As you know, anything Horological & Handcrafted gets our nod here. In a new column ‘Exploring’, we’re taking you with us as we go out exploring a bit further away from our typical horological avenues. In this photo report, we’re heading to the world of the OG Craft Brewers: The Trappist Monks of the Orval Monastery. For good measure, you can expect that we take (at least) a watch with us to add some spice. For our second photo report in this series, we’ve grabbed a Rolex Explorer and we’ll be Exploring the glorious Orval Trappist Abbey & Brewery in the Belgian Ardennes.
A Trappist beer (or simply ‘Trappist’) is not your ordinary abbey beer. All trappist beers are abbey beers, not all abbey beers are trappist beers. An abbey beer is a beer that is brewed in an abbey. For an abbey beer to be allowed the honorary title ‘Trappist’ it needs to meet the following three criteria:
- It must be manufactured in a Trappist abbey (by Trappist monks);
- the monastic community must be directly involved in the management and;
- part of the revenue must be used for charity.
In essence, outside of using the revenue stream for charity, it is used to basically sustain the abbey life itself. There are currently only eleven Trappist breweries in the world, most of which are located in Belgium.
Upon arrival at the bottom of a green valley, you are greeted by an impressive walled abbey. The pictures don’t really translate the scale of it all very well, it is massive and instantly takes you back a couple of centuries. On the picture below, the ‘brewery’ is on the far right of the site.

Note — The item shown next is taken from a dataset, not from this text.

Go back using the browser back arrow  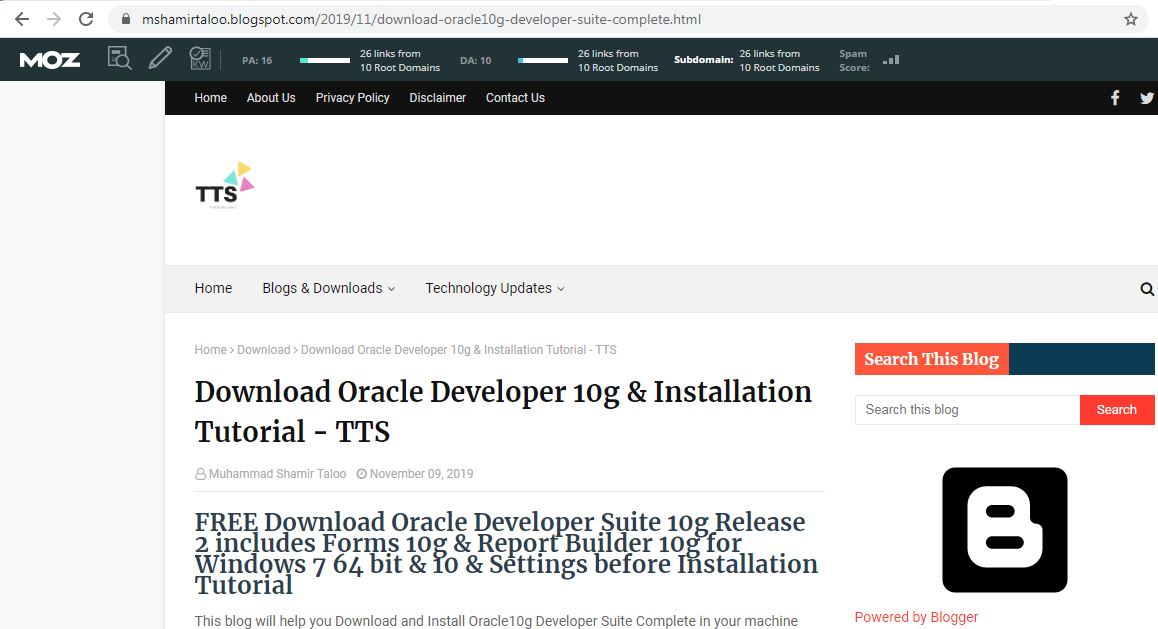click(21, 19)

Moving past the exterior walls, it is time to take a walk through time and the site’s 1000 year history:
The site consists of four major parts: the actual monastery accessible only to monks; the brewery not accessible to the general public; the courtyard with the guest house; and finally the very large area containing a.o. the otherworldly ruins which is accessible to all which is what you’ll be mostly seeing here in the pictures below. The ruins of the old burned down site have been ‘restored’. Probably my favorite part of the site.
Nature is slowly & beautifully reclaiming the site, making for a very unique setting:
The ruins flow over to the ‘new’ part of the site seamlessly:
The entirely rebuilt basilica & monastery and interior courtyard are an entirely different setting. As mentioned above, other than the impressive basilica, you also have separate residences for guests who want to withdraw for a while from their daily environment for prayer (not mandatory), meditation, study or rest. Visitors are welcome, provided that they comply with certain rules, such as sharing the meals without having to converse (oh what a JOY!).

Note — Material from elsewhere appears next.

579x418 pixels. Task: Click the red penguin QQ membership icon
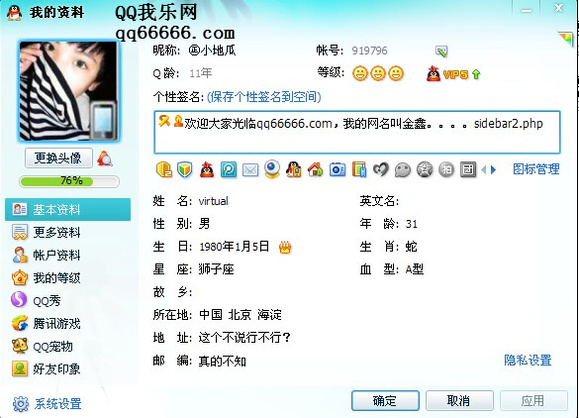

A fun fact: The abbey beer that can be consumed while you’re staying over as a guest has an alcohol percentage of 3.5 percent which is considerably lighter than the normal Orval…
You know I like my clock towers, and this one is all kinds of cool:
A quick shot of the Explorer while we’re here…

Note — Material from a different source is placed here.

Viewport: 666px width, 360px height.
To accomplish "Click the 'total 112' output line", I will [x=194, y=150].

The tower stands tall above the site and is visible from nearly anywhere in the valley:
The prize at the end of the day: Trappist & Cheese
An important and often forgotten detail with Trappist beers and Orval in particular: The alcohol percentage written on the bottle (6.2%) is just an INDICATION! The reason is that the beers keeps evolving after being bottled, which is also why an ‘old’ Orval will cost you more than a ‘young’ Orval. The older ones have higher alcohol percentage. You want to drink these slowly and with a good snack to avoid the obvious 🙂
Beer & cheese go together like Fish & Chips. It is not uncommon in Belgium for the abbey beers to also make an excellent cheese to go along with their beer. Most certainly worth a taste and a Belgian favorite.
While there is no on-site ‘brasserie’, you can find one just down the road at a 30 second walk. Orval is at the center of their menu of course, and most definitely a perfect way to close the afternoon.
Oh by the way, it is extremely important to drink your belgian beers in their correct glass. It it is a rule which should never be broken. Except the day I took the closing shot, because I didn’t have an Orval glass handy…
The official serving instructions are as follows:
“Open the bottle by using a good bottle opener securely held in the hand. Never use another object for this such as a lighter, a knife, etc. When opening, apply some pressure to the cap so that it stays on the bottle. You will hear the pressure escaping from the bottle. When removing the cap, you will notice that it stays on the open bottle.
Slowly pour the beer into a special Orval glass without shaking the bottle. Hold the bottle horizontally and slightly tilt the glass. In a flowing movement, slowly straighten it until only one cm is left in the bottle.”